La macchina della propaganda dei miliziani: "Mostrate la vittoria anche in caso di sconfitta"

Scritto il 19/09/2025
da Gaia Cesare

Sono circa mille i combattenti impegnati a diffondere filmati e fake news. I documenti che confermano la strategia

Filmano, editano e diffondono le prodezze della jihad o le presunte malefatte di Israele, modificando e truccando la realtà a proprio uso e consumo. Sono un "esercito" stimato di circa 1000-1500 miliziani al centro della macchina della propaganda di Hamas. Sono il megafono del terrorismo palestinese e anche il grande orecchio sintonizzato sul mondo israeliano, perché una delle unità è incaricata di monitorare il dibattito pubblico dello Stato "nemico" per poi insinuarsi nelle sue pieghe. Il loro numero - secondo gli ultimi dati dell'intelligence israeliana rilanciati da Army Radio - si è quasi quadruplicato in dieci anni (erano appena 400 nel 2014), e rappresenta oggi il doppio del personale impiegato da Israele nell'Unità dei portavoce delle Idf (le Forze armate israeliane) e nel Dipartimento di influenza messi insieme. In duecento sono rimasti uccisi nella guerra a Gaza e fra loro il leader della propaganda, Abu Obeida, eliminato il 30 agosto di quest'anno nella Striscia senza che si sappia ancora chi lo abbia sostituito.

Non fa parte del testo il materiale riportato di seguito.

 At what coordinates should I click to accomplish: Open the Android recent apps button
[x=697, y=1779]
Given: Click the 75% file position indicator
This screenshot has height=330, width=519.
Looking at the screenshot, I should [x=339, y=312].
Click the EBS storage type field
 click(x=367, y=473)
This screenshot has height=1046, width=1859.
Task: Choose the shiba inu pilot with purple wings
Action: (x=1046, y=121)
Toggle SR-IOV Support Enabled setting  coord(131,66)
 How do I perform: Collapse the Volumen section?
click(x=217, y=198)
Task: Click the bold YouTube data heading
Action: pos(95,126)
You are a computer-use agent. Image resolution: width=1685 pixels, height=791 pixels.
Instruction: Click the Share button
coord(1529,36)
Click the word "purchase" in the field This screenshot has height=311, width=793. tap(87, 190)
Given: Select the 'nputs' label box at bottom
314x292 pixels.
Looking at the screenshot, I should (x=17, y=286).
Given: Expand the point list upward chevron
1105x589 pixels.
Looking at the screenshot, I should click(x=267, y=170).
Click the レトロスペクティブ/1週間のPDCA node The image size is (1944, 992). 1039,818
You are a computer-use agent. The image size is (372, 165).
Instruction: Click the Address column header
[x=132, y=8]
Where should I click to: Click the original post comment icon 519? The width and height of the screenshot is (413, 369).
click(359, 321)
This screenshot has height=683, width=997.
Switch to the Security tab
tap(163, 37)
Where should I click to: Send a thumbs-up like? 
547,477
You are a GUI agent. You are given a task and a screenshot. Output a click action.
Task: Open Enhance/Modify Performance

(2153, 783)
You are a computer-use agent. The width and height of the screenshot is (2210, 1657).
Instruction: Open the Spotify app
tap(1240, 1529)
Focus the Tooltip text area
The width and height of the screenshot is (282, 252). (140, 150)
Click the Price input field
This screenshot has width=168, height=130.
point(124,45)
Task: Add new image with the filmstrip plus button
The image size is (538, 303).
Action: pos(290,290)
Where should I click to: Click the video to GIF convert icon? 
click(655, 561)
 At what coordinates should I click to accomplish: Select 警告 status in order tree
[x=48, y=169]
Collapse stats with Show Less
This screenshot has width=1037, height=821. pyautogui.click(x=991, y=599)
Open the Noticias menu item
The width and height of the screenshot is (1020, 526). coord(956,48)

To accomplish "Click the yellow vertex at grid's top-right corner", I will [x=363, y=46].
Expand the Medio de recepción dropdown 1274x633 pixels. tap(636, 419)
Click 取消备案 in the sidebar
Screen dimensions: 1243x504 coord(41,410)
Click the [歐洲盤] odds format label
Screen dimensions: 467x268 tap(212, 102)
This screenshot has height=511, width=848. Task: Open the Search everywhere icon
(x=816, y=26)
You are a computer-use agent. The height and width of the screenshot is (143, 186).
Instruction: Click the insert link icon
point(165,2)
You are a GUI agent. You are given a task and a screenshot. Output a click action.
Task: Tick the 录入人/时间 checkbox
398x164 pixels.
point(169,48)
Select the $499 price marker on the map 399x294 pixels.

Eppure, morto il grande capo, la struttura sopravvive, capace di adattarsi costantemente, di trasferirsi anche quando è presa di mira dai raid israeliani, spostandosi nei centri di comando di scuole e ospedali. Sempre fedele a un'ideologia che fa della propaganda un'arma essenziale nella guerra a Israele. Lo dimostra una serie di documenti diffusi dal quotidiano israeliano Ynet. Tra le carte ci sono non solo immagini e descrizioni degli attacchi terroristici del gruppo terroristico dal 1990 a oggi, tra cui il rapimento del soldato israeliano Nachshon Wachsman, considerato da Hamas un "successo decisivo" anche per il modo in cui l'operazione è stata filmata e diffusa. Nei documenti recuperati c'è la sintesi dell'ideologia mediatica di Hamas. "I media militari sono la preparazione spirituale - si legge in uno dei testi rilanciati da Ynet - Iniettano lo spirito di risveglio, giustificazione, sacrificio, prontezza psicologica e fiducia reciproca tra il popolo e le forze armate, oltre a ricordare ai civili le glorie storiche della nazione". I terroristi definiscono i discorsi tv, le conferenze stampa, le cerimonie commemorative come parte integrante della guerra psicologica per la jihad. E distinguono fra la strategia in tempi di pace e in tempi di guerra. Nel primo caso - dicono - è meglio puntare sulla promozione dell'orgoglio nazionale, sulla rappresentazione dei combattenti come eroi, sul mantenimento della segretezza operativa e sulla definizione del discorso pubblico nelle scuole e nelle comunità. Nel secondo caso - i conflitti - l'attenzione si sposta sulla trasmissione di video di lanci di razzi e infiltrazioni, per risollevare il morale del pubblico e "mostrare la vittoria anche di fronte alle perdite militari". L'obiettivo - scrivono nero su bianco - è "diffondere paura, confusione ed erodere il morale nazionale" in Israele, autodipingendosi come simboli di forza e controllo.